1. Field of the Invention
The present invention relates to a battery control device, and more particularly, to a battery control device that includes a self-diagnostic function of a battery system.
2. Description of the Related Art
Electric vehicles and plug-in hybrid vehicles (PHV) have become commercially practical and various types of vehicles are introduced on the market. Such vehicles use electric power as a power source. Those vehicles are equipped with an idle stop function so as to improve the rate of fuel consumption. In such vehicles, it is highly important to ensure reliability of a system, that is, reliability of a battery unit including a battery control device. In the battery control device, a self-diagnostic function is performed to keep track of occurrences of abnormalities.

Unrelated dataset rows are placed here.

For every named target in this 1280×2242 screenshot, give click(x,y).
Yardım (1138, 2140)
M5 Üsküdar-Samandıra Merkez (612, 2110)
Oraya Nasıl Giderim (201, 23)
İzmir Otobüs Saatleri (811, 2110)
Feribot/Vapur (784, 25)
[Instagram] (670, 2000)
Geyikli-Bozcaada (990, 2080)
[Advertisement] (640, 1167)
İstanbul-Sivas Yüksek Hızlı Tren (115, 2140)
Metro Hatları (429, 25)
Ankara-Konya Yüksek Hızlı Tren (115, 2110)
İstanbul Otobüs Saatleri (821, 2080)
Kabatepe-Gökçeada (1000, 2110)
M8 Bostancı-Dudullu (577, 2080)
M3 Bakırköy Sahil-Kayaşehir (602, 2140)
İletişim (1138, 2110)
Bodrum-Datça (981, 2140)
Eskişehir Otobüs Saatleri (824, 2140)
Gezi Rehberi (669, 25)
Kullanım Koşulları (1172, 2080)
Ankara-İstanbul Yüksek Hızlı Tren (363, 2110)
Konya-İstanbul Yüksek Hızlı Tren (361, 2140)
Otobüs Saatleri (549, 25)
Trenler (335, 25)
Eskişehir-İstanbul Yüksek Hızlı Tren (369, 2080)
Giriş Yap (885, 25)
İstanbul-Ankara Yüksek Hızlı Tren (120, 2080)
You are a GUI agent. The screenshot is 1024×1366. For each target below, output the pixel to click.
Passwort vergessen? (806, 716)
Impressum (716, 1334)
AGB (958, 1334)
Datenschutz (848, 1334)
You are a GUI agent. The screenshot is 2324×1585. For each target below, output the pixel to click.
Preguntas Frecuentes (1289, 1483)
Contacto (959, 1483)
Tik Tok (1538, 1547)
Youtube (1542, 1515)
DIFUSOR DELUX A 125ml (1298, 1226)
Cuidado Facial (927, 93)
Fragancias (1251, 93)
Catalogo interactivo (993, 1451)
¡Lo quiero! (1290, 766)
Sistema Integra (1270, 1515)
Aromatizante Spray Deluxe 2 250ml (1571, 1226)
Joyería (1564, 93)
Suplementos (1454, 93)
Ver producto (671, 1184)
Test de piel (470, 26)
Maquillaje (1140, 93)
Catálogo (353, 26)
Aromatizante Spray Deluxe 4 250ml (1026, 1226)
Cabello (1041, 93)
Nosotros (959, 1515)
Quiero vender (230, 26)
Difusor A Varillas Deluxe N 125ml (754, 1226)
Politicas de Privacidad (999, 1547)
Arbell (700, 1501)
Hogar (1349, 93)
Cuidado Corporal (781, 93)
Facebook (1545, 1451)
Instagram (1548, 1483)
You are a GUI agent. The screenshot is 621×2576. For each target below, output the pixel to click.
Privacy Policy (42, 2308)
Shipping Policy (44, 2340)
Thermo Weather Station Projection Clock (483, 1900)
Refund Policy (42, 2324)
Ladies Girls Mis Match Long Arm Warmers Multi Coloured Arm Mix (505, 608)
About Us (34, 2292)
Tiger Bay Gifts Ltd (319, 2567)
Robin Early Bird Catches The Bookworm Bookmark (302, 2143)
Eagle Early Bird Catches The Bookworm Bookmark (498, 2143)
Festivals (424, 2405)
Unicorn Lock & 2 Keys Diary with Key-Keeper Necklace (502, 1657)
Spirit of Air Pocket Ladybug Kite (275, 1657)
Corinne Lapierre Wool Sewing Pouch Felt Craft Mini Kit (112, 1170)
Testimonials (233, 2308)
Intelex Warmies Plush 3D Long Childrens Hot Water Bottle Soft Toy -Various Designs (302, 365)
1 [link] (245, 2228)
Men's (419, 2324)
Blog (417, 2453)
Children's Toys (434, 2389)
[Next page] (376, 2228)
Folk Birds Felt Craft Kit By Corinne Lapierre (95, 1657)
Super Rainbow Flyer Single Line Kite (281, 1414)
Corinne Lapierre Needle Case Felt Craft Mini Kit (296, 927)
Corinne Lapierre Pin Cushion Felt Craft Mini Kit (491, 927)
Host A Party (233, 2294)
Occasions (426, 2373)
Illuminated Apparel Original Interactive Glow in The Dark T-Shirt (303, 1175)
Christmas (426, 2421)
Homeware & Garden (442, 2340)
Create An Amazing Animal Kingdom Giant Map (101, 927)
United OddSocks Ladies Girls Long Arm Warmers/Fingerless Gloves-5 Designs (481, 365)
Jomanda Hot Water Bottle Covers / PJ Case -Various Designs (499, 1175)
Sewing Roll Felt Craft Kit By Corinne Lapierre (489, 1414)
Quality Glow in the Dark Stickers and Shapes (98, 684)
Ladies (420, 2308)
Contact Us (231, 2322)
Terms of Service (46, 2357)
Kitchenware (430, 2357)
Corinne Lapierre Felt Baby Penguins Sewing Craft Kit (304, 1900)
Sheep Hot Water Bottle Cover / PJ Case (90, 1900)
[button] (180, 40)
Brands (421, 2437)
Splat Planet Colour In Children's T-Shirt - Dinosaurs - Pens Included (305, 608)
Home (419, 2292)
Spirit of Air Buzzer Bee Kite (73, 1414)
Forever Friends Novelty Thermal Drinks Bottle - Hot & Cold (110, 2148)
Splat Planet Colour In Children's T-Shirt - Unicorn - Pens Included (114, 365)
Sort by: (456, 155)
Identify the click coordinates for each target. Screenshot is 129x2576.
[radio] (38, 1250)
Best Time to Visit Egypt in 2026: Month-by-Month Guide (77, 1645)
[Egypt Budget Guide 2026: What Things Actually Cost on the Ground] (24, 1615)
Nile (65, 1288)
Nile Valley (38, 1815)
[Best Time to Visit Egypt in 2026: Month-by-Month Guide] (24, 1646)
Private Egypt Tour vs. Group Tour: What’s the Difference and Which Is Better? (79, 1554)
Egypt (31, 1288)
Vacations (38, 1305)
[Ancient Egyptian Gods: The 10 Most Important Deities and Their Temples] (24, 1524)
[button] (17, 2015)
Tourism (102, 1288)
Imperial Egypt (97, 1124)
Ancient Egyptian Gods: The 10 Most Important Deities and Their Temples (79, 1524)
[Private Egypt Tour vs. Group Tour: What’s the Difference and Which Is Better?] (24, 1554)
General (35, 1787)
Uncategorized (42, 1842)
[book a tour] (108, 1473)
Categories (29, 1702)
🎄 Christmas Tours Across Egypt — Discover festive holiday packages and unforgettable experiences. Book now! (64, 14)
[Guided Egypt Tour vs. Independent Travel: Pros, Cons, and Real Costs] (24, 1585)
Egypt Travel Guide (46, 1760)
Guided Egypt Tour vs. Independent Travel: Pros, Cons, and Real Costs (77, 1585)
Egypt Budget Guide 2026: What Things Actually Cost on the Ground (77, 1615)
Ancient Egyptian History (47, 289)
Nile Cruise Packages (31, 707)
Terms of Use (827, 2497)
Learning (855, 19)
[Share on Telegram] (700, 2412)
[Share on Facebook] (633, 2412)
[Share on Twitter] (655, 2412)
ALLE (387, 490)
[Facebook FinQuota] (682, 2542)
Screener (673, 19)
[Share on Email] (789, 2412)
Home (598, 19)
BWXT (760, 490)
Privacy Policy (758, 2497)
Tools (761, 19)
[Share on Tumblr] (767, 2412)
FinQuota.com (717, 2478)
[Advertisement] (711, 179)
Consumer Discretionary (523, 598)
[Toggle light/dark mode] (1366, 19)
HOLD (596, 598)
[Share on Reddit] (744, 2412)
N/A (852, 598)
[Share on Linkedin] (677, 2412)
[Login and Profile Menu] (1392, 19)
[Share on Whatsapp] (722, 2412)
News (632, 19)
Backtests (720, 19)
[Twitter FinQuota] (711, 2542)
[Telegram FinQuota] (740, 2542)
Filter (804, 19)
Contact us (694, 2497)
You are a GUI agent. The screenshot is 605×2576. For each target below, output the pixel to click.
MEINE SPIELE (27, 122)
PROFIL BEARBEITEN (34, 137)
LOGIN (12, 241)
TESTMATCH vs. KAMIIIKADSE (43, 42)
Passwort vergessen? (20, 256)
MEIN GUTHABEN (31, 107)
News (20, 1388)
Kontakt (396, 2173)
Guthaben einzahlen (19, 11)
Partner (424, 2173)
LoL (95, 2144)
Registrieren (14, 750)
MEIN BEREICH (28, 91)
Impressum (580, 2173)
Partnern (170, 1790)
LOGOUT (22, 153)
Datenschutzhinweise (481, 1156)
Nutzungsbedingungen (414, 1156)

FIG. 1 is a block diagram illustrating a controller (central processing unit (CPU) 110) of a battery system that includes a known self-diagnostic function. FIG. 2 is a flowchart illustrating processing of the self-diagnostic function performed by the CPU 110, and illustrates the processing mainly focusing on processing for detecting abnormalities in a current measuring system.
After a current variation is predetermined with respect to an obtained variation in voltage of a battery V, the CPU 110 detects an abnormality in accordance with the predetermined current variation. Specifically, the CPU 110 starts self-diagnosis of a measuring system (S110). When an ignition 130 is OFF (N at S112), the CPU 110 performs processing for detecting a prescribed variation in voltage (S114). When the CPU 110 detects the prescribed variation in voltage (Y at S114), the CPU 110 performs processing for detecting whether a discharge current is below a prescribed value (S116). When the discharge current is below the prescribed value (Y at S116), the CPU 110 determines that an abnormality has occurred in a current measuring system 120 (S118).
Self-diagnostic techniques have been known that can detect degradation in a secondary battery or abnormalities in a measuring system in such a battery system (refer to Japanese Patent Application Laid-open No. 2010-200574, for example). Specifically, in the technique disclosed in Japanese Patent Application Laid-open No. 2010-200574, the state of charge (SOC) of a secondary battery is calculated by integrating currents detected by a current measuring unit, and open-circuit voltages of the secondary battery at predetermined first and second timings are estimated as first and second open-circuit voltage values on the basis of measured values from a voltage measuring unit and the current measuring unit. Subsequently, first information about the amount of charge/discharge of the secondary battery is obtained on the basis of first and second SOCs at the first and the second timings, second information about the amount of charge/discharge of the secondary battery is obtained on the basis of first and second open-circuit voltage values at the first and the second timings, and whether abnormalities are present in the secondary battery, a voltage detecting unit, and a current detecting unit is determined on the basis of the first and the second information.
The conventional technique illustrated in FIG. 1 and FIG. 2 is based on the premise that a voltage measuring system is normal. As a result, there has been a problem in that, even when it is determined that an abnormality has occurred, the abnormality cannot be distinguished whether it relates to the voltage measuring system or the current measuring system. The same holds true for the technique disclosed in Japanese Patent Application Laid-open No. 2010-200574. Consequently, self-diagnostic processing for detecting abnormalities has been increased, which complicates the processing and also limits the number of timings of the self-diagnostic processing. Thus, an alternative technique has been needed.